The implications of VL-RewardBench extend into both the practical and theoretical domains of AI development. Practically, VL-RewardBench provides a reliable metric for assessing the efficacy of VL-GenRMs across varying challenges, thus ensuring their real-world application is robust and reliable. Theoretically, it highlights the critical areas VL-GenRMs need to improve upon, particularly in perception tasks rather than reasoning, as visual perception errors were more frequent.

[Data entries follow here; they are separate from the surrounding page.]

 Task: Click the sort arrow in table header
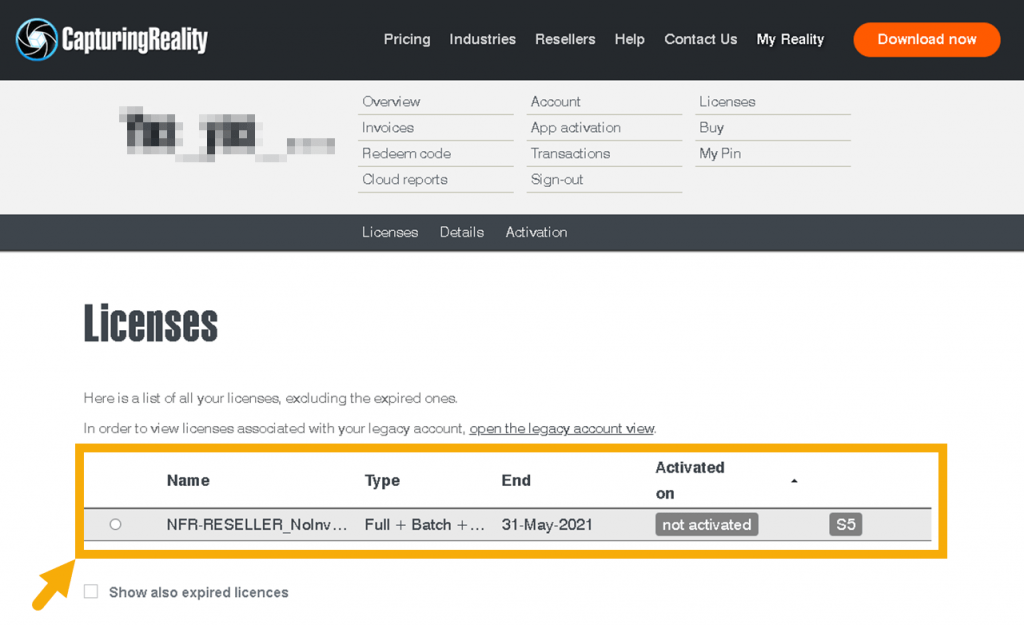click(x=794, y=481)
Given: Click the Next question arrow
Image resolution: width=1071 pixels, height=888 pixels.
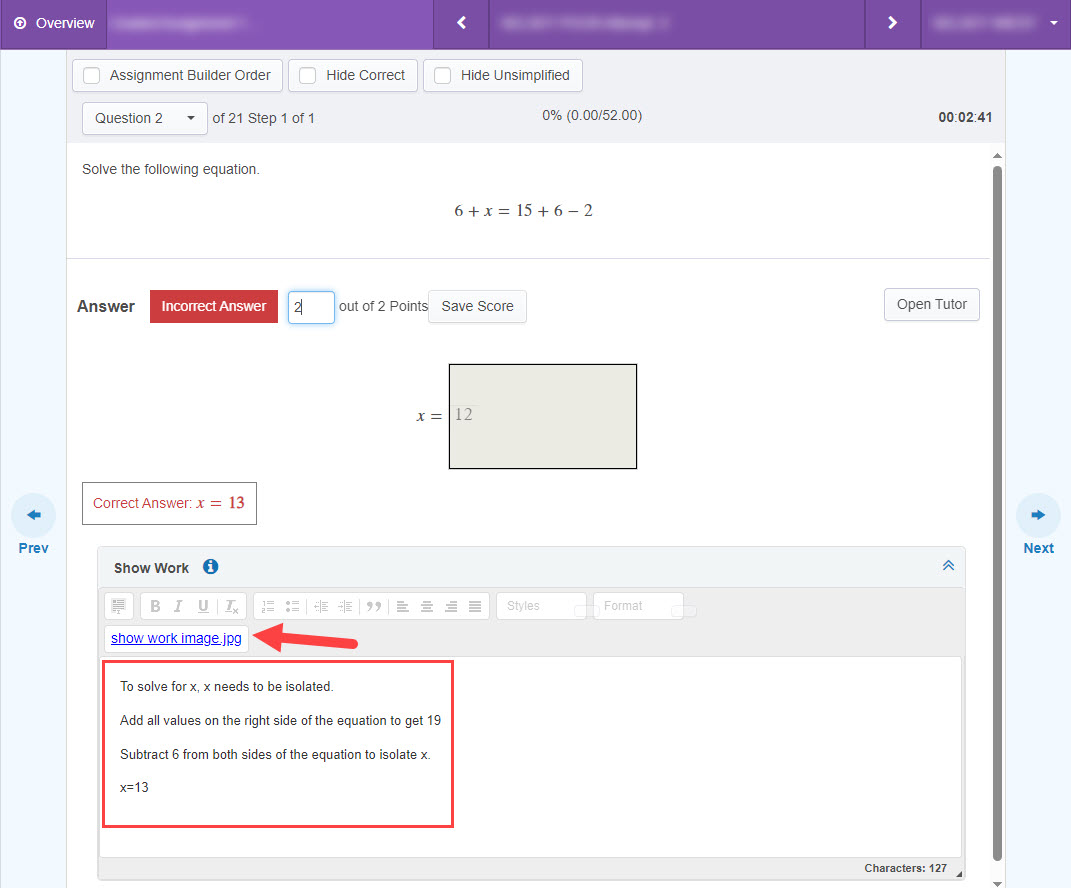Looking at the screenshot, I should (x=1038, y=516).
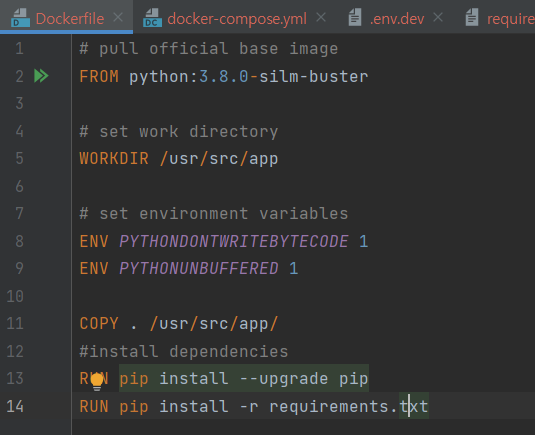This screenshot has width=535, height=435.
Task: Click the docker-compose.yml DC file icon
Action: 152,18
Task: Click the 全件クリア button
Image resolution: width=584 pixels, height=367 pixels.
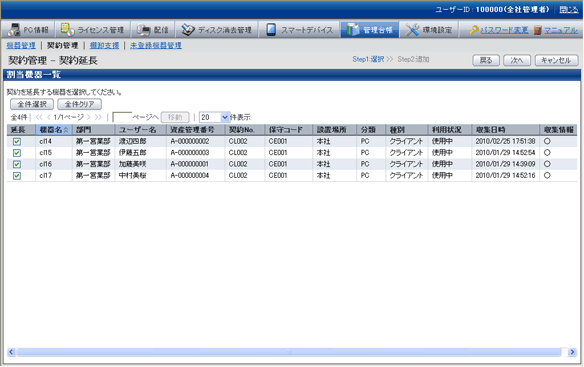Action: [x=79, y=104]
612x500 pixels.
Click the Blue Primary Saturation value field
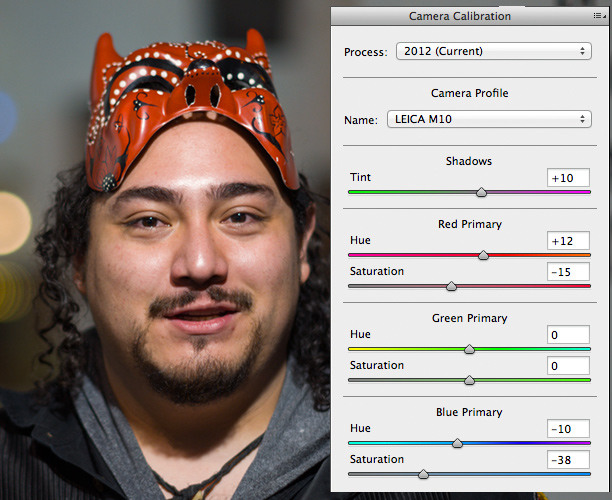(568, 460)
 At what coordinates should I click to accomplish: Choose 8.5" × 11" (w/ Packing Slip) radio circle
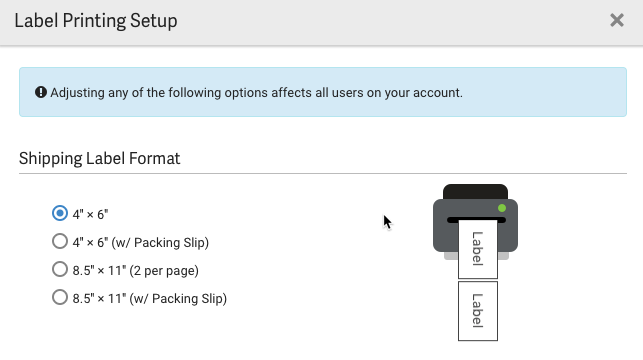[x=60, y=297]
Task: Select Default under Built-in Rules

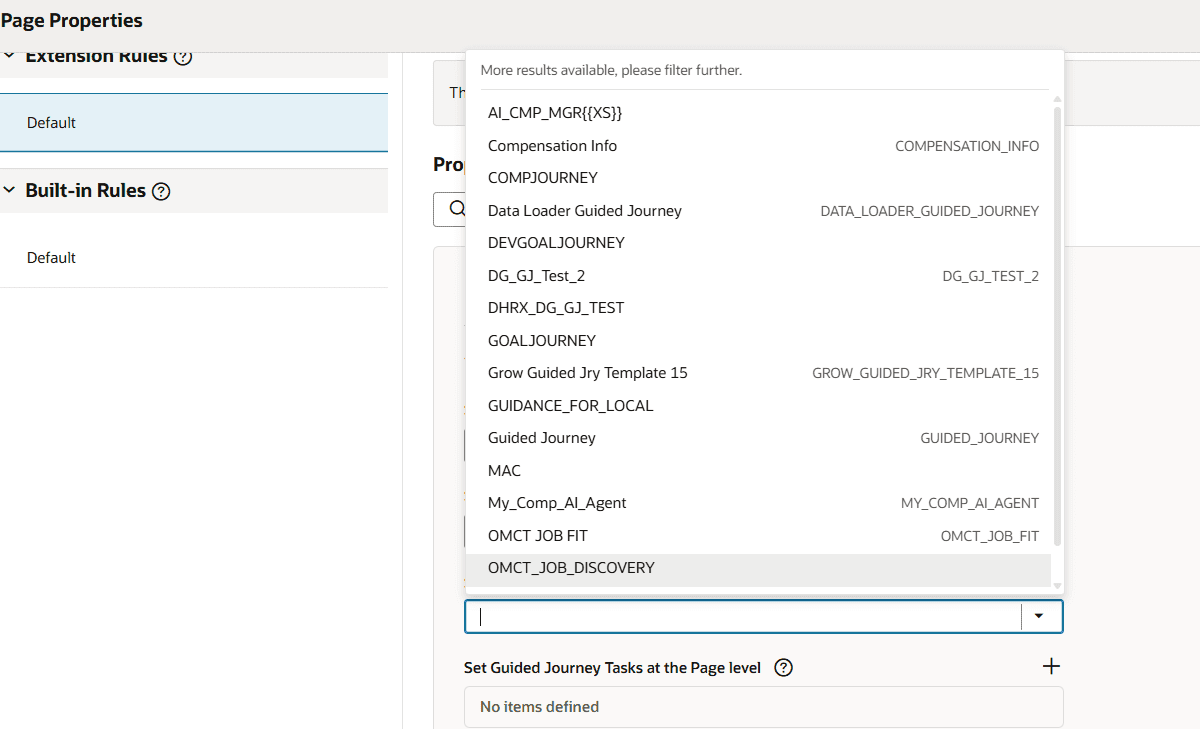Action: pyautogui.click(x=52, y=258)
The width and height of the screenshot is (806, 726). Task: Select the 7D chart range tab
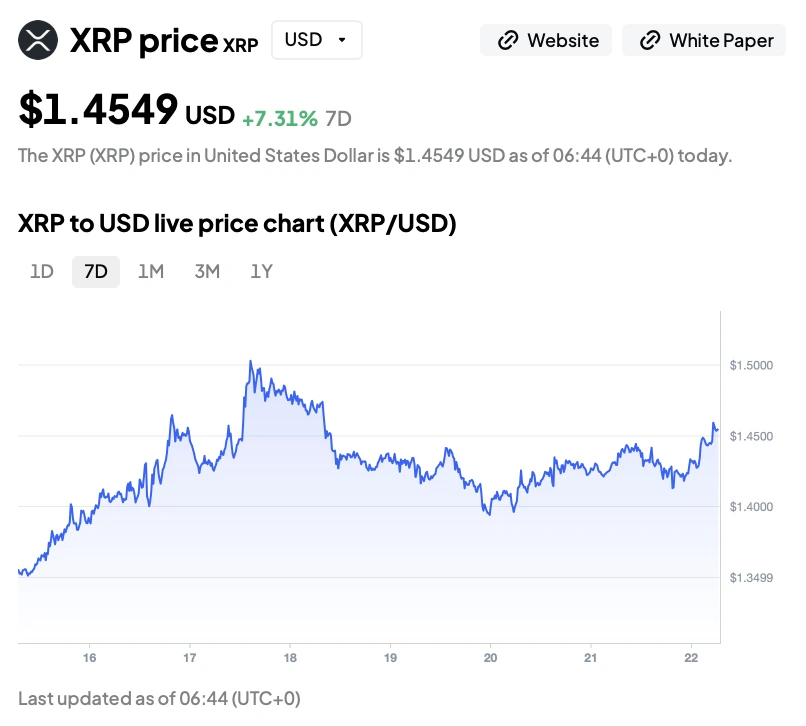(x=96, y=272)
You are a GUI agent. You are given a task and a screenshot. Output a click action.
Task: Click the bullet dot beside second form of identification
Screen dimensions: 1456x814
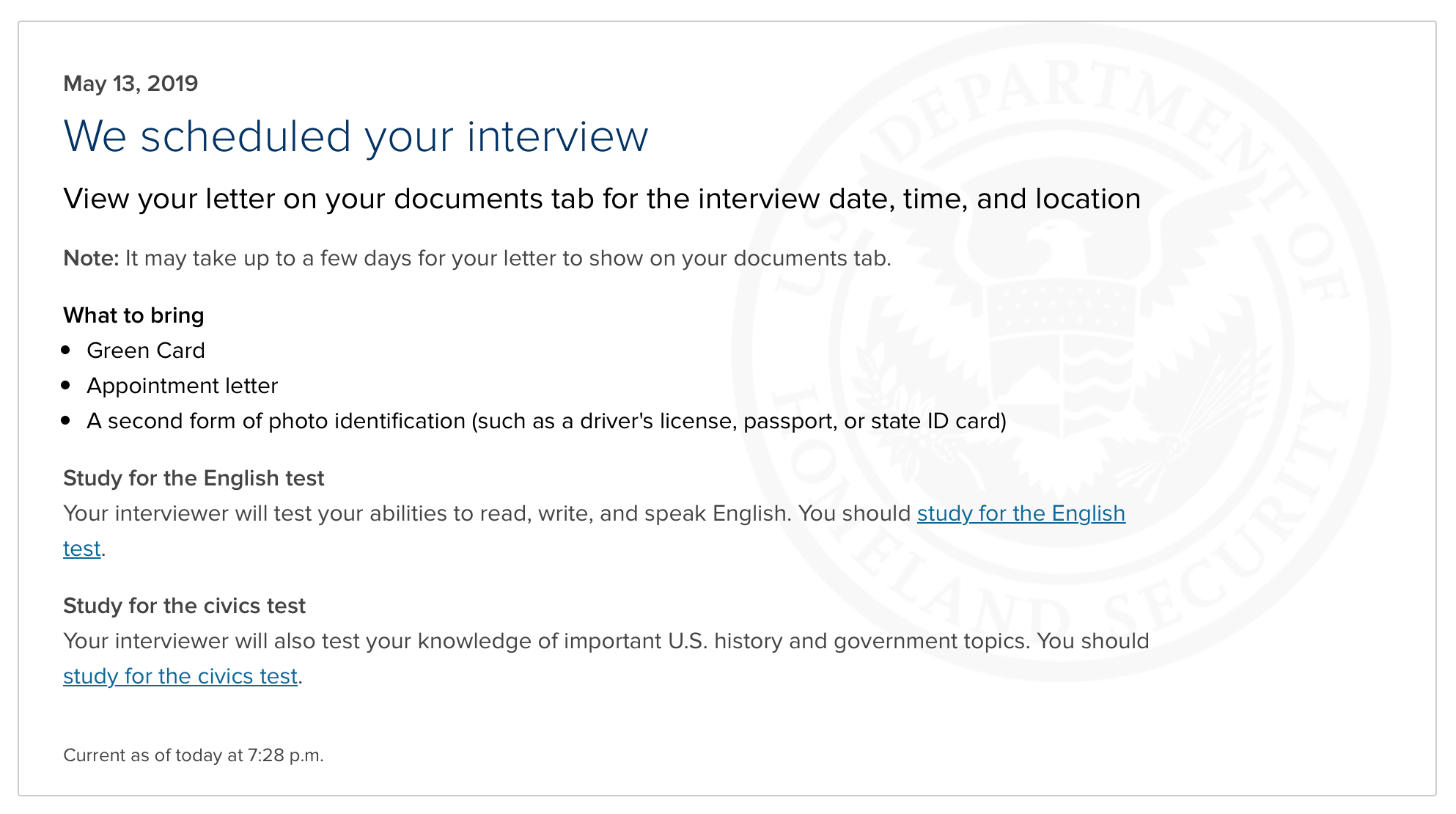click(x=66, y=420)
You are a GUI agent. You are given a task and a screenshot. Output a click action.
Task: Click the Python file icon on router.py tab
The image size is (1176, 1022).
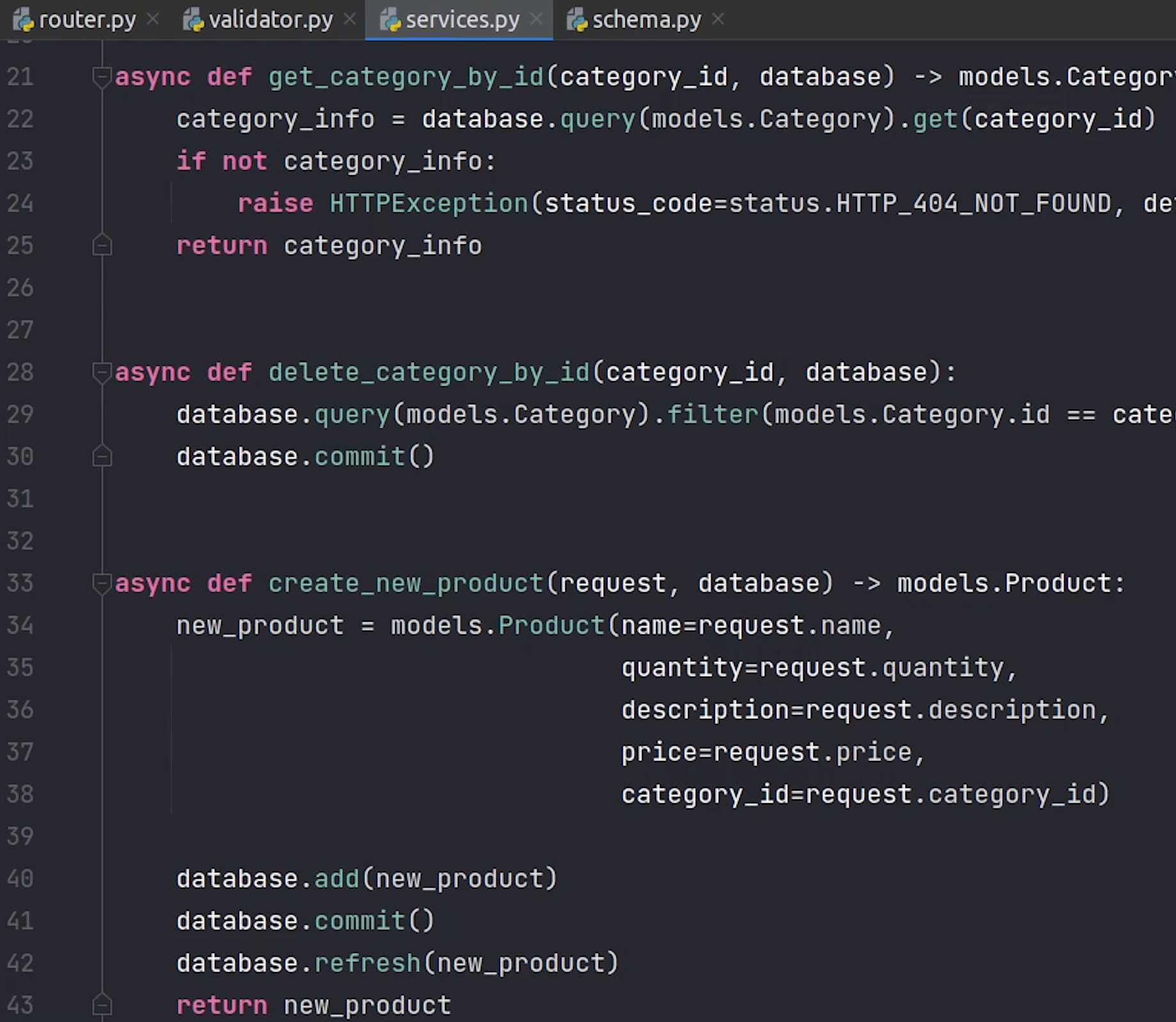pyautogui.click(x=24, y=21)
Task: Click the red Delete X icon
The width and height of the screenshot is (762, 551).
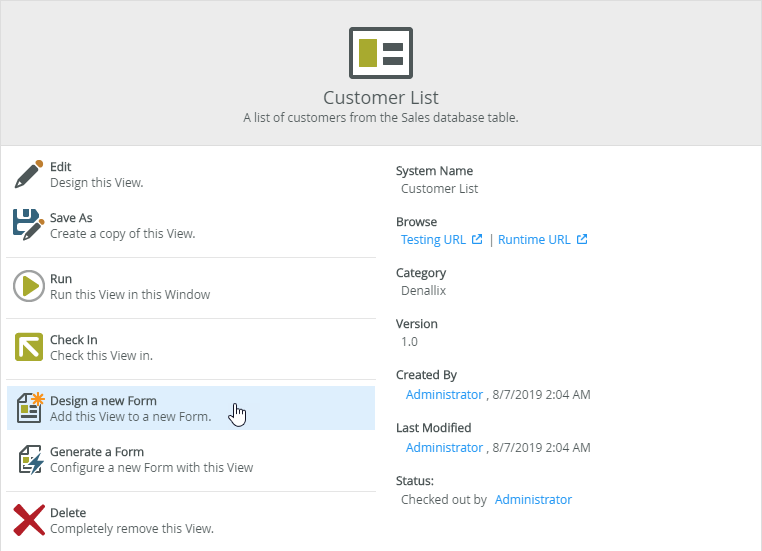Action: [x=28, y=520]
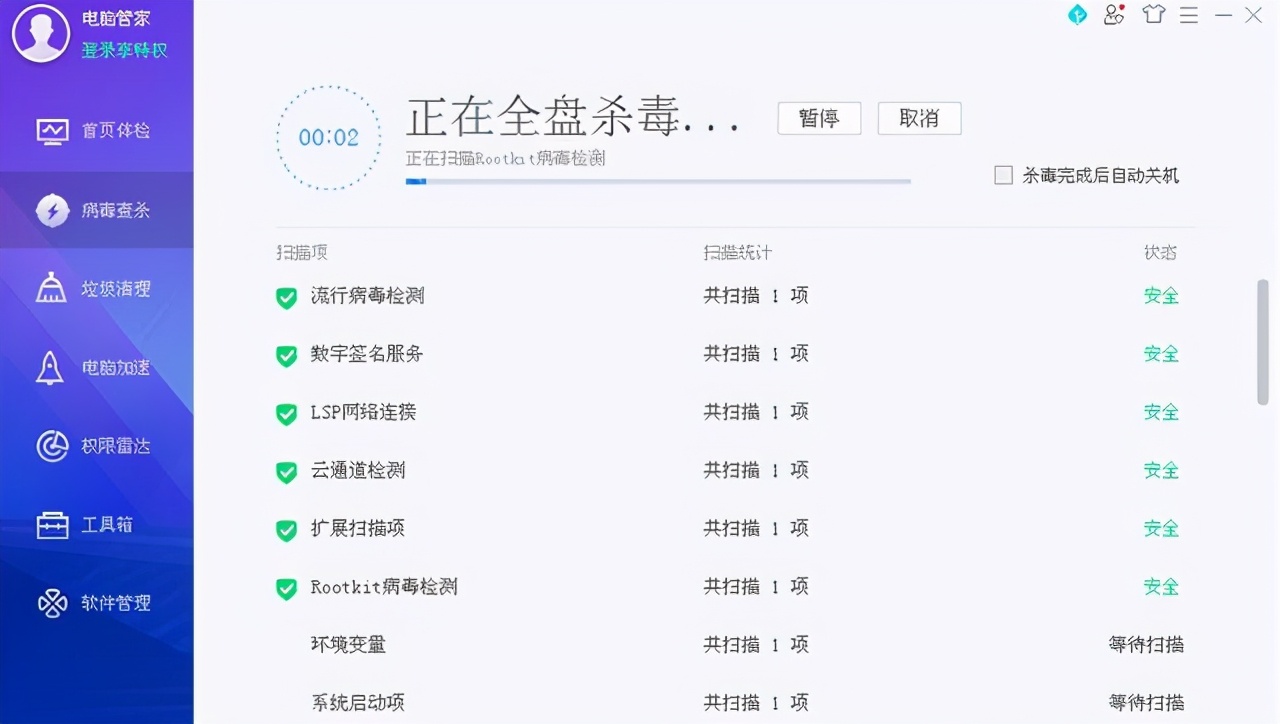Click the 扫描统计 column header

735,252
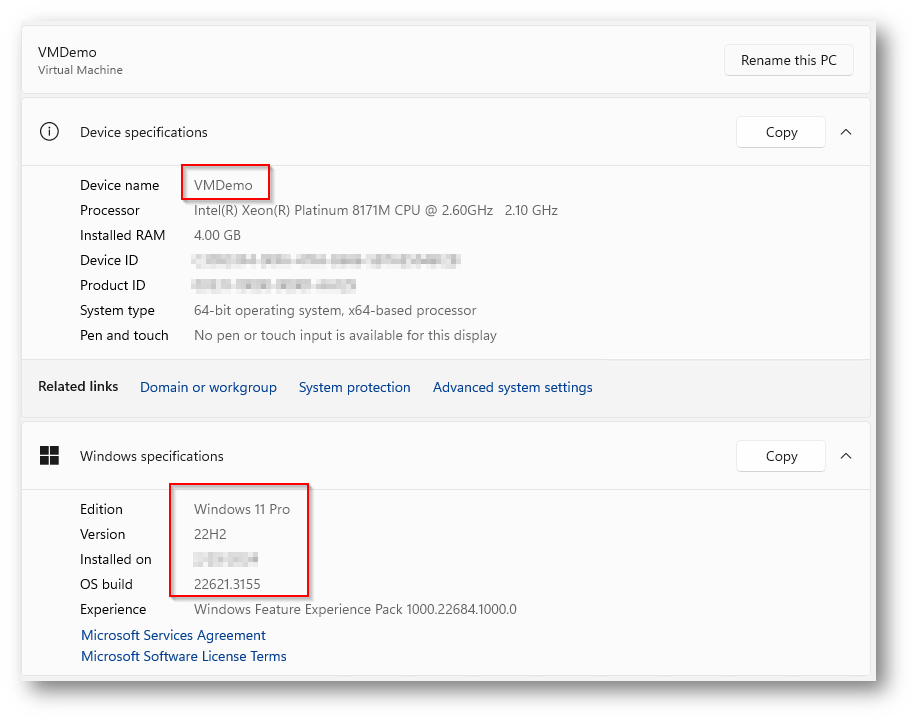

The research suggests several future pathways:

  • Enhancing models' capacity to judge attributes and object existence through improved training methodologies and focus on bias reduction.
  • Investigating model architecture that can more effectively leverage inference-time scaling, as traditional improvements in this area yield mixed results.
  • Leveraging critic training to boost models' judgment accuracy, as shown by the 14.7% performance gain exhibited by LLaVA-OneVision-7B with such enhancements.

Conclusion

VL-RewardBench stands as a valuable tool for the vision-language research community, providing a rigorous environment to vet current VL-GenRMs and paving the way for the development of more resilient models. The benchmark emphasizes the complex interplay between visual perception and reasoning tasks, pushing the boundary for what is considered adequate model performance. Continued refinement and utilization of comprehensive benchmarks like VL-RewardBench will prove crucial in developing the next generation of vision-LLMs capable of sophisticated understanding and reasoning across multimodal inputs.